I have an excel file that I imported from one of our databases and everything in it is capitalized. I could export it as a comma delimited file into a word processing program to make it upper and lower case type , but I was wondering if there is any way, in Excel, to do this.

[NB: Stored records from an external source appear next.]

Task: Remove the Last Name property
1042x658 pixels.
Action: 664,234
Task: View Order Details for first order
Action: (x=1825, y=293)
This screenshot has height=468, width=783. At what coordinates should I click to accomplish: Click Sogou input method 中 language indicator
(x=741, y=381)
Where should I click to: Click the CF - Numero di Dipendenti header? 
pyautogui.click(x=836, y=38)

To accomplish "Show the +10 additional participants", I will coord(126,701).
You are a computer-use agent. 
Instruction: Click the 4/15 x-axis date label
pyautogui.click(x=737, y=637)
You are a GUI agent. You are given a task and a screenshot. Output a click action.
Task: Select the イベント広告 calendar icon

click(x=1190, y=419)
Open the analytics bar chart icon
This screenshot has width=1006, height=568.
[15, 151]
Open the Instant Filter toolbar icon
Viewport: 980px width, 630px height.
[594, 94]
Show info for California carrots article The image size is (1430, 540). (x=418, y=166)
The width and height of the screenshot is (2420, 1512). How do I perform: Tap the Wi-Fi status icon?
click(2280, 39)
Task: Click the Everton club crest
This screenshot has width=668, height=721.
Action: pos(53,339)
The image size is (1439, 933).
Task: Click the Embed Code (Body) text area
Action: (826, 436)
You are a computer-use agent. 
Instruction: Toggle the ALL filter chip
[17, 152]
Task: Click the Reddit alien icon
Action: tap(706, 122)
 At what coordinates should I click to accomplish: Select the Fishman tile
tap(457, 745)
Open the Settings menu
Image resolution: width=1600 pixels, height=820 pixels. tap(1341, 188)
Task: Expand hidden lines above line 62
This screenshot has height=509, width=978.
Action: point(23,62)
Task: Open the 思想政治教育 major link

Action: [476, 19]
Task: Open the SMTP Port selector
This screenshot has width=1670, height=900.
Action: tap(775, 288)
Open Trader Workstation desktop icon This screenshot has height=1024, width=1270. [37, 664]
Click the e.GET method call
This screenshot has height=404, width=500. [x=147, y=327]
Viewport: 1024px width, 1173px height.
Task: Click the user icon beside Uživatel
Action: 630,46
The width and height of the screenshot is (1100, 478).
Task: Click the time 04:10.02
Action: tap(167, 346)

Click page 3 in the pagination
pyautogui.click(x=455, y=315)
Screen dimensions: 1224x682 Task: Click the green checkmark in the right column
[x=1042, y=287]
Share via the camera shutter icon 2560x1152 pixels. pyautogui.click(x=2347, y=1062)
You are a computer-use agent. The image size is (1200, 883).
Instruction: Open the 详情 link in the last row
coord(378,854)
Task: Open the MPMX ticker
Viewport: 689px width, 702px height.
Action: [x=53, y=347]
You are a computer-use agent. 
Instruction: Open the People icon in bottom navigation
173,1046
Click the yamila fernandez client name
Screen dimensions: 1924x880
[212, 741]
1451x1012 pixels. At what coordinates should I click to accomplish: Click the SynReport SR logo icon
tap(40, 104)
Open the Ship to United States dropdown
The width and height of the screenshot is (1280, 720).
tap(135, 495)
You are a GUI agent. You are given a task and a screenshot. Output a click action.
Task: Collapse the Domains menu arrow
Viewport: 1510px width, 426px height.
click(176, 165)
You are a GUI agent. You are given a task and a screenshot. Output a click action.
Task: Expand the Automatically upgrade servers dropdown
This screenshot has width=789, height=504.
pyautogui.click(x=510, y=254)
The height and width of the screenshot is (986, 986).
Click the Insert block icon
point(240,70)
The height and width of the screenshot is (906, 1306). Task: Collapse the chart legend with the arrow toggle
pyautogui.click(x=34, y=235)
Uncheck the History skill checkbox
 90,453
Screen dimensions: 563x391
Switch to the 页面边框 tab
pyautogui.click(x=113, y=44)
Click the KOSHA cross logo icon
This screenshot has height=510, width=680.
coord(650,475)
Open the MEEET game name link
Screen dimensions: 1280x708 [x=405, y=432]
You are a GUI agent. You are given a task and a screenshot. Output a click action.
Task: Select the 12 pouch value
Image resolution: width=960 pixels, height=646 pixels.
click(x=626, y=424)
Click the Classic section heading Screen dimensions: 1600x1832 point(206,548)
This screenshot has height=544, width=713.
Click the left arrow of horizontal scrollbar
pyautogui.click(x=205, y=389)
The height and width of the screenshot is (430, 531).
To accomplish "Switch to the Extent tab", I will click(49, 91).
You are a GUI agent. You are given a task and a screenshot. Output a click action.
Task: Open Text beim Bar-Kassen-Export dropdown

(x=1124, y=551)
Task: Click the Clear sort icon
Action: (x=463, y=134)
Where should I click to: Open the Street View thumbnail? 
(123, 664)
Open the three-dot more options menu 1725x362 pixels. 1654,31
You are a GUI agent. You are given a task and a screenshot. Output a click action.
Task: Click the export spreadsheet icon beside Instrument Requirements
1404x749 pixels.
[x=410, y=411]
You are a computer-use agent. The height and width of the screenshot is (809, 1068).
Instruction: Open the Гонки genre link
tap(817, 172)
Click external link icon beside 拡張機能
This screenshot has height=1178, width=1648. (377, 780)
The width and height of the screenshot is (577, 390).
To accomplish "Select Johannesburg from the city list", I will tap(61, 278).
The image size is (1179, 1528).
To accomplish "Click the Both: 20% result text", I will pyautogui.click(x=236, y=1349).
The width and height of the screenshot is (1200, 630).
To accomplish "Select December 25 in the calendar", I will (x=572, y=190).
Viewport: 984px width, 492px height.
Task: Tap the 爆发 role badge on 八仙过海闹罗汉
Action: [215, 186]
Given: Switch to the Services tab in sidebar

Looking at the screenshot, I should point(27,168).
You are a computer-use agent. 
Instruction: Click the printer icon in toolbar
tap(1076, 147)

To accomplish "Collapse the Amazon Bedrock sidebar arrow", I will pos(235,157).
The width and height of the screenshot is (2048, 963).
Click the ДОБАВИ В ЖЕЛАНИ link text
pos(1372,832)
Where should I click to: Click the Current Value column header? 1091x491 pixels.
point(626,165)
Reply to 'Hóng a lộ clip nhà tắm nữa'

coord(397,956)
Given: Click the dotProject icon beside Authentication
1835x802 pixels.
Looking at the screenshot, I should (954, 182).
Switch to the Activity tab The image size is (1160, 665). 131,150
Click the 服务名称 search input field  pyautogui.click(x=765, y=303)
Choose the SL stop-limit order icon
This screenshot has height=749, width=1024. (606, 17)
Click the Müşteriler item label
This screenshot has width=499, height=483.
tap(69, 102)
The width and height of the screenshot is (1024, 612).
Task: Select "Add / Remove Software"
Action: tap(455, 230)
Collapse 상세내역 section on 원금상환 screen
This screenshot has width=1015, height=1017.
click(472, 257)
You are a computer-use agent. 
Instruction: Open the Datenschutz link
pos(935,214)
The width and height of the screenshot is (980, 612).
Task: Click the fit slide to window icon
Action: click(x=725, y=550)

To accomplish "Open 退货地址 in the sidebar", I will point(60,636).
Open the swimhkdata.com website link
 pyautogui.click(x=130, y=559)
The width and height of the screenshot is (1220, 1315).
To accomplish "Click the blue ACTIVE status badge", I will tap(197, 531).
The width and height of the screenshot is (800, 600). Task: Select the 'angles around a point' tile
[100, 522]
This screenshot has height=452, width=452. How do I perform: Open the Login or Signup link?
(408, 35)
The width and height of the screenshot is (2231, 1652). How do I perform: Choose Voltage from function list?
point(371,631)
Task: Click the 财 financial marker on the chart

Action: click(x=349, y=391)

As usual any help is always appreciated.

Thanks,

Gary

JimmyTheHand
12-26-2006, 04:00 PM
Hi Gary :hi:

Here's the code:
Sub test()
Dim c As Range
For Each c In ActiveSheet.Range(Cells(1, 1), Cells(1, 1).SpecialCells(xlLastCell)).Cells
If Left(c.Formula, 1) <> "=" Then c.Value = LCase(c.Value)
Next c
End Sub And here's what it does:
Takes all cells in the used range of ActiveSheet, and changes the cell values to lower case, except when there is a formula in the cell.

GaryB
12-26-2006, 04:21 PM
HI Jimmy,

I see what this does and it's great but I am looking for some that will leave the first letter of each word Capatalized os end up upper and lower case type.

thanks for the help

Gary

austenr
12-26-2006, 04:24 PM
if your data is in A1, place this in B1 and copy down.

=proper(a1)

JimmyTheHand
12-26-2006, 04:35 PM
In this case the code changes to
Dim c As Range
For Each c In ActiveSheet.Range(Cells(1, 1), Cells(1, 1).SpecialCells(xlLastCell)).Cells
If Left(c.Formula, 1) <> "=" Then c.Value = Application.WorksheetFunction.Proper(c.Value)
Next c
Thanks to austenr for the tip :thumb

Bob Phillips
12-27-2006, 04:19 AM
I don't understand why people test cell for formula as starting with = when there is a built-in method



If c.HasFormula Then ...

JimmyTheHand
12-27-2006, 04:40 AM
I don't understand why people test cell for formula as starting with = when there is a built-in method



If c.HasFormula Then ...

:wot
That's probably because people don't know about the built-in method...
I was ignorant, too, but not anymore :cool: I mean, not that ignorant.
Thanks for the tip :thumb

Bob Phillips
12-27-2006, 05:29 AM
That's probably because people don't know about the built-in method...
I was ignorant, too, but not anymore

Spreading the word ... :)

GaryB
12-27-2006, 07:54 AM
Thanks to everyone for the help. The code did what I needed it to do.

Thanks again,
Gary

Zack Barresse
12-27-2006, 08:15 AM
Also, the special cells last cell can be thrown off and is not really reliable. Either use the Cells.Find("*") or the Rows.Count method. Or another way to not loop through all cells is to use the special cells formulas. However you would need to error trap it as if there were no formulas it would error out that line of code. Should prove faster.